++++ Material for this exercise
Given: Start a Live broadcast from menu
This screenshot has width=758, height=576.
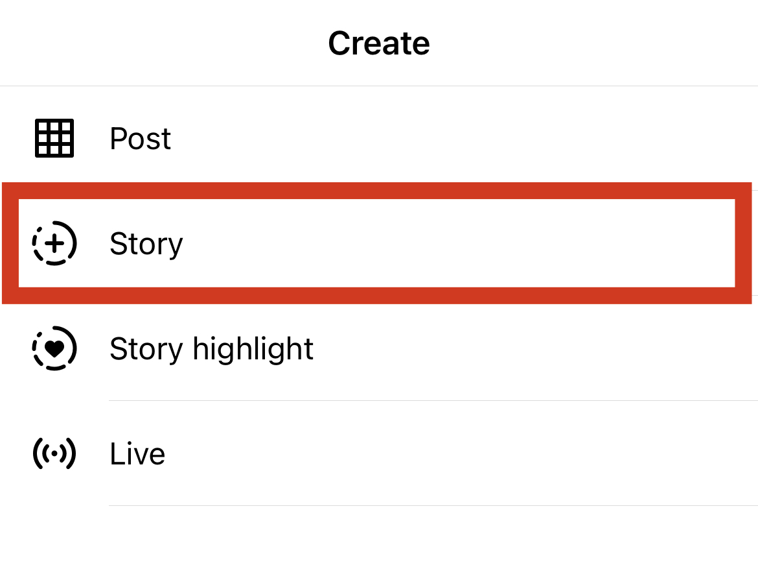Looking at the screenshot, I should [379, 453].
++++++++
++++ Material for this exercise
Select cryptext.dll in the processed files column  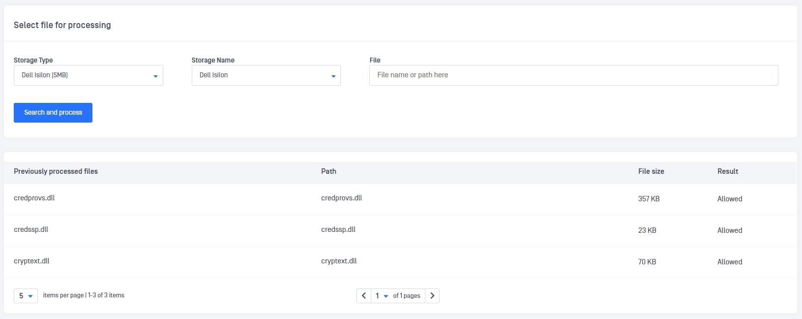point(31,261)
++++++++
++++ Material for this exercise
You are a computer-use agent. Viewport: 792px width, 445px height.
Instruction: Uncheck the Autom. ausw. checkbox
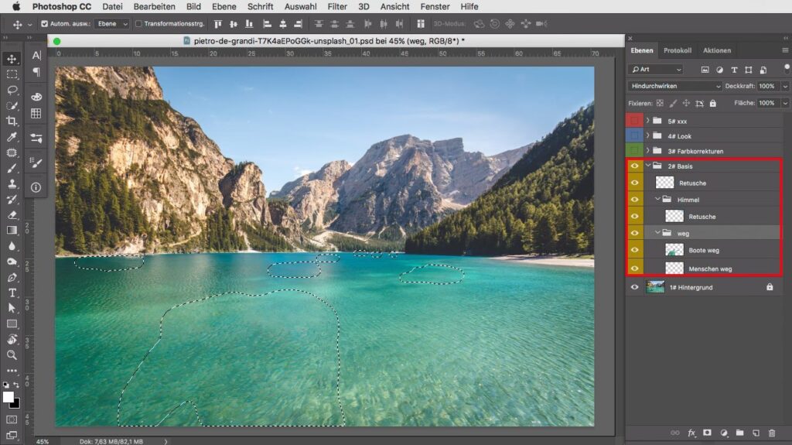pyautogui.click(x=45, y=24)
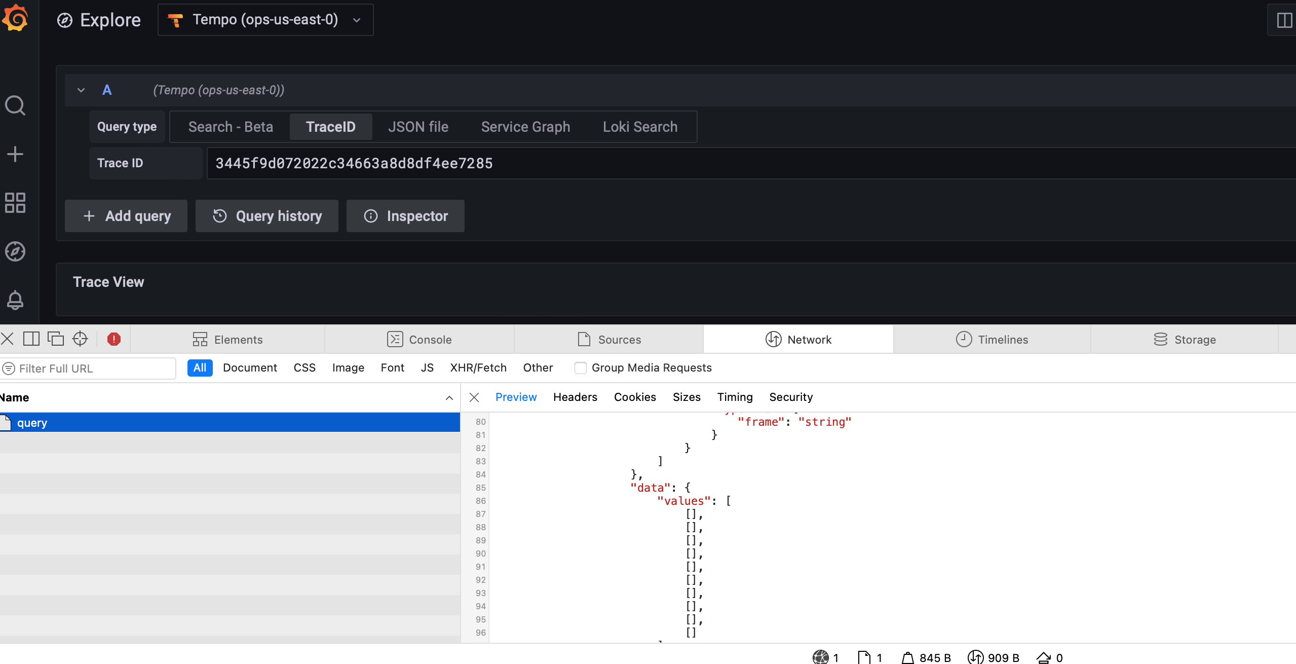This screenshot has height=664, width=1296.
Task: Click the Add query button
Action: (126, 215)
++++++++
Exercise: Can you reproduce the lines word for word, beginning at the line that contains "You are a computer-use" and stopping after the line that contains "Action: (126, 215)"? Leave the pictures out.

Result of this task:
You are a computer-use agent. Viewport: 792px width, 445px height.
Instruction: Uncheck the Autom. ausw. checkbox
pyautogui.click(x=45, y=24)
This screenshot has height=664, width=1296.
Task: Click the Add query button
Action: (126, 215)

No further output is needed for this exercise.